Will RFP spell RIP for MSN?
LAST THURSDAY, I asked West Virginia athletic director Oliver Luck where his school was getting the money for all its recent moves. In the past, those within the athletic department cried the blues over finances.
Luck said it was a good question and outlined steps to cover the expenses of moving to the Big 12. Later, he called back to say he's also putting forth an RFP (request for proposal) to companies interested in securing some of the program's media rights.
"We're sending [the RFP] to the marketplace," he said, "and asking it to look at our third-tier [media] rights."
It's not a new idea. Most schools farm out those rights. And the idea of WVU doing so was a red-hot topic during the legal divorce between the school and former football coach Rich Rodriguez.

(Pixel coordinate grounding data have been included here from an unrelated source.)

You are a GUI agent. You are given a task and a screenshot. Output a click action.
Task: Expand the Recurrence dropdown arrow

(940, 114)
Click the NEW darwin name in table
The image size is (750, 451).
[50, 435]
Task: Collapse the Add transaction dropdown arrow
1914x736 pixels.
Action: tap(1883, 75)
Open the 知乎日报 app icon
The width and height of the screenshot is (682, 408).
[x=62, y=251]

Mike Parsons, the WVU deputy athletic director, was criticized in Rodriguez-WVU lawsuit depositions for holding on tight to the Mountaineer Sports Network rather than selling rights to a multi-media corporation. There were claims WVU could make more money by ditching MSN. Those claims were bolstered when Florida sold its third-tier rights to Sun Sports for $80 million over 10 years - back in 2008.
Both ex-WVU A.D. Ed Pastilong and Parsons backed MSN. The former said his department was "100 percent pleased" with the setup and the latter claimed the school was bringing in $5-6 million annually because of it.
Still, there were grumbles. Critics said the arrangement was better for the individuals involved rather than the school. WVU's Board of Governors caught wind of the controversy and asked Pastilong and Parsons for a presentation at the end of 2008.
In April of 2009, that presentation was made, the Board seemed satisfied and the issue was put to bed.
Now, though, Luck is waking up the issue.
"You have to go through a formal RFP process," Luck said this week. "We'll have one out before the end of the month."
It's a move that should have been executed years ago. Even those who could be affected agree.
"They have a fiduciary responsibility to maximize their opportunities," said Dale Miller, president of West Virginia Radio Corp.
Understand that MetroNews and W.Va. Radio Corp. are not Mountaineer Sports Network, which currently controls the third-tier media rights. MSN is run by WVU.
Yes, the businesses are very closely tied - both, for instance, pay radio voice Tony Caridi - but MSN sells and controls. The radio network pays for the Bob Huggins and Dana Holgorsen radio shows. Otherwise, Miller calls it an "in-kind" arrangement to produce radio broadcasts, etc.
"We provide as much service to our affiliates as they do," Miller said. WVU owns and sells network-wide commercial spots; Miller's stations, as well as others, sell local spots.
Third-tier rights, however, go beyond radio. Basically, first-tier rights cover the broadcast rights of premier football and basketball games. Second-tier rights are for football and basketball games not selected by the first-tier rights holder. (WVU's first- and second-tier rights are being signed over to the Big 12, which is signing them over to ESPN and Fox.)
Third-tier rights cover a lower-level football game, some lower-level basketball games, non-revenue events, as well as corresponding electronic coverage, signage, sponsorships, game-day magazine print rights, seatback sales, etc.
Most schools sell the all-inclusive package with a sublicensing arrangement to companies like Learfield and IMG College.
"Michigan State, Illinois and West Virginia are the only three that take it in-house," Miller said.
So WVU will ask for bids and examine any proposals.
"We'll put it out there and see," Luck said. "After that, we'll decide if we should do the same thing, some things differently or all things differently."
What will it mean to Mountaineer fans? Probably not much. It's hard to imagine, for instance, a company shoving aside a popular personality like Caridi. ("I'm optimistic not much will change," Miller said.)
Sure, WVU might lose some programming control. But if it can earn, say, a couple million more dollars a year, a deal is the way to go.
If nothing else, it's time WVU woke up, rubbed the sand out of its eyes and looked around.